NewPartition->OnlinePartition

  /**
   * Invoked on the NewPartition->OnlinePartition state change. When a partition is in the New state, it does not have
   * a leader and isr path in zookeeper. Once the partition moves to the OnlinePartition state, its leader and isr
   * path gets initialized and it never goes back to the NewPartition state. From here, it can only go to the
   * OfflinePartition state.
   * @param topicAndPartition   The topic/partition whose leader and isr path is to be initialized
   */
  private def initializeLeaderAndIsrForPartition(topicAndPartition: TopicAndPartition) {
      //获取分区的AR集合信息
    val replicaAssignment = controllerContext.partitionReplicaAssignment(topicAndPartition)
    // 获取AR集合中可用副本集合
    val liveAssignedReplicas = replicaAssignment.filter(r => controllerContext.liveBrokerIds.contains(r))
    liveAssignedReplicas.size match {
      case 0 =>//没有可用的副本，抛出异常
        val failMsg = ("encountered error during state change of partition %s from New to Online, assigned replicas are [%s], " +
                       "live brokers are [%s]. No assigned replica is alive.")

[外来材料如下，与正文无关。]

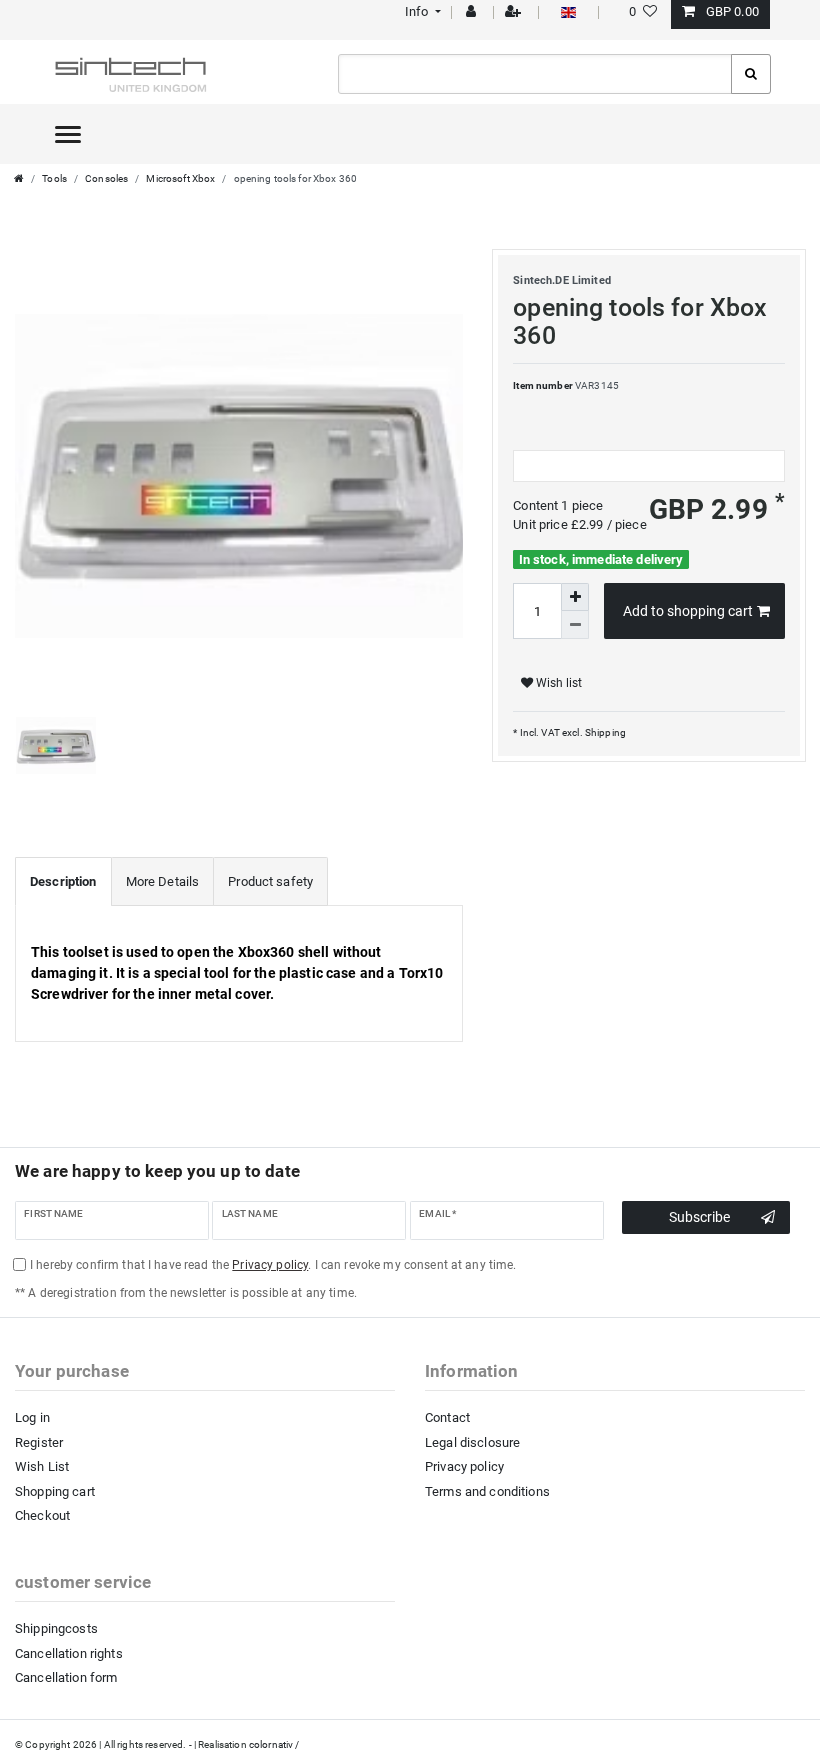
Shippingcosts (56, 1628)
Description (63, 881)
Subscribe (699, 1217)
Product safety (270, 881)
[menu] (68, 134)
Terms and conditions (487, 1491)
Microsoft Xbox (180, 178)
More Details (163, 881)
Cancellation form (66, 1677)
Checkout (42, 1515)
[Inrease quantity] (575, 597)
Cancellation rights (69, 1653)
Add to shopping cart (688, 611)
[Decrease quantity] (575, 625)
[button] (420, 11)
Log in (32, 1417)
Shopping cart (55, 1491)
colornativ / (274, 1744)
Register (39, 1442)
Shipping (604, 732)
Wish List (42, 1466)
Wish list (557, 683)
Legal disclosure (472, 1442)
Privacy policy (464, 1466)
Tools (54, 178)
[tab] (63, 882)
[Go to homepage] (19, 178)
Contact (447, 1417)
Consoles (106, 178)
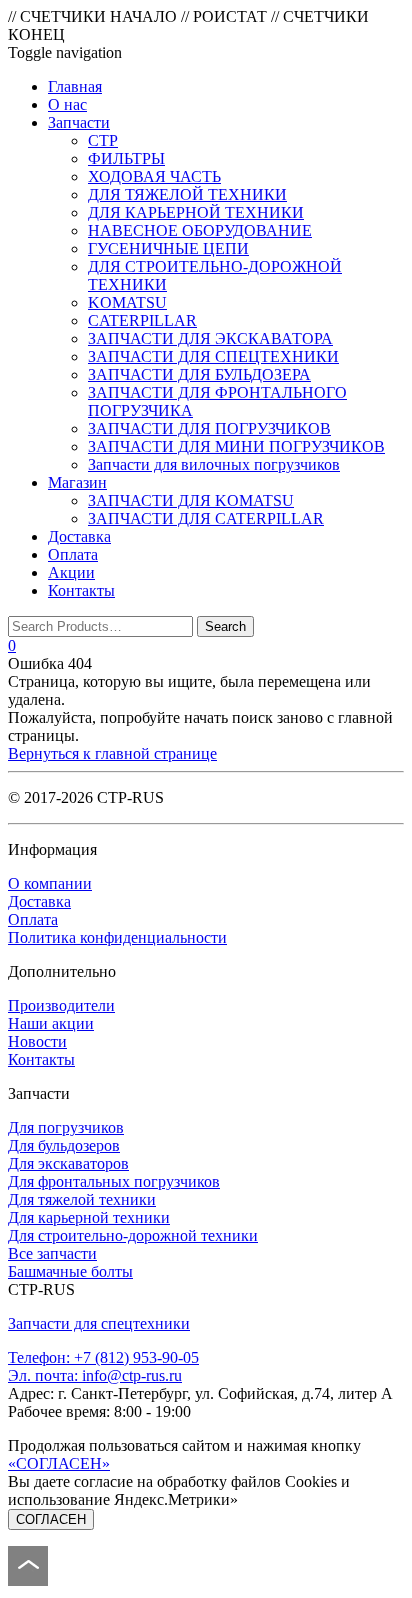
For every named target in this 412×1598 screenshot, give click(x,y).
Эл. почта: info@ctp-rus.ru (95, 1375)
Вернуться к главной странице (112, 753)
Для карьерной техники (89, 1217)
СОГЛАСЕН (51, 1519)
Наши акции (51, 1023)
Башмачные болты (70, 1271)
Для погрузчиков (66, 1127)
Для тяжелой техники (82, 1199)
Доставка (39, 901)
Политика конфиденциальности (117, 937)
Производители (61, 1005)
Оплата (33, 919)
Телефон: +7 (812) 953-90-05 (103, 1357)
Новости (37, 1041)
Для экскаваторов (68, 1163)
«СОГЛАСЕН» (59, 1463)
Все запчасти (52, 1253)
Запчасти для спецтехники (99, 1323)
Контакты (41, 1059)
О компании (50, 883)
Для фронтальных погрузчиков (114, 1181)
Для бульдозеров (64, 1145)
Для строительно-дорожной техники (133, 1235)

                         .format(topicAndPartition, replicaAssignment.mkString(","), controllerContext.liveBrokerIds)
        stateChangeLogger.error("Controller %d epoch %d ".format(controllerId, controller.epoch) + failMsg)

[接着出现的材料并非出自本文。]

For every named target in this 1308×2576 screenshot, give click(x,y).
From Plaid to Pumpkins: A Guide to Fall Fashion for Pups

        throw new StateChangeFailedException(failMsg)
      case _ =>
        debug("Live assigned replicas for partition %s are: [%s]".format(topicAndPartition, liveAssignedReplicas))

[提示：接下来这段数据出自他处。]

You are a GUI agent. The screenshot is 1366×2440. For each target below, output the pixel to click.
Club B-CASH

        // make the first replica in the list of assigned replicas, the leader
        //把可用的AR集合中的第一个副本选举为Leader
        val leader = liveAssignedReplicas.head
        // 创建LeaderISRAndControllerEpoch对象，其中ISR集合是可用的AR集合
        // leaderEpoch和ZKversion都初始化为0
        val leaderIsrAndControllerEpoch = new LeaderIsrAndControllerEpoch(new LeaderAndIsr(leader, liveAssignedReplicas.toList),
          controller.epoch)
        debug("Initializing leader and isr for partition %s to %s".format(topicAndPartition, leaderIsrAndControllerEpoch))
        try {
            // 将LeaderIsrAndControllerEpoch中的信息转换成JSON格式保存到ZK中。
          zkUtils.createPersistentPath(
            getTopicPartitionLeaderAndIsrPath(topicAndPartition.topic, topicAndPartition.partition),
            zkUtils.leaderAndIsrZkData(leaderIsrAndControllerEpoch.leaderAndIsr, controller.epoch))
          // NOTE: the above write can fail only if the current controller lost its zk session and the new controller
          // took over and initialized this partition. This can happen if the current controller went into a long
          // GC pause
          //更新partitionLeaderShipInfo记录
          controllerContext.partitionLeadershipInfo.put(topicAndPartition, leaderIsrAndControllerEpoch)
          // 添加LeaderAndISRRequest，待发送
          brokerRequestBatch.addLeaderAndIsrRequestForBrokers(liveAssignedReplicas, topicAndPartition.topic,
            topicAndPartition.partition, leaderIsrAndControllerEpoch, replicaAssignment)
        } catch {
          case e: ZkNodeExistsException =>
            // read the controller epoch
            val leaderIsrAndEpoch = ReplicationUtils.getLeaderIsrAndEpochForPartition(zkUtils, topicAndPartition.topic,
              topicAndPartition.partition).get
            val failMsg = ("encountered error while changing partition %s's state from New to Online since LeaderAndIsr path already " +
                           "exists with value %s and controller epoch %d")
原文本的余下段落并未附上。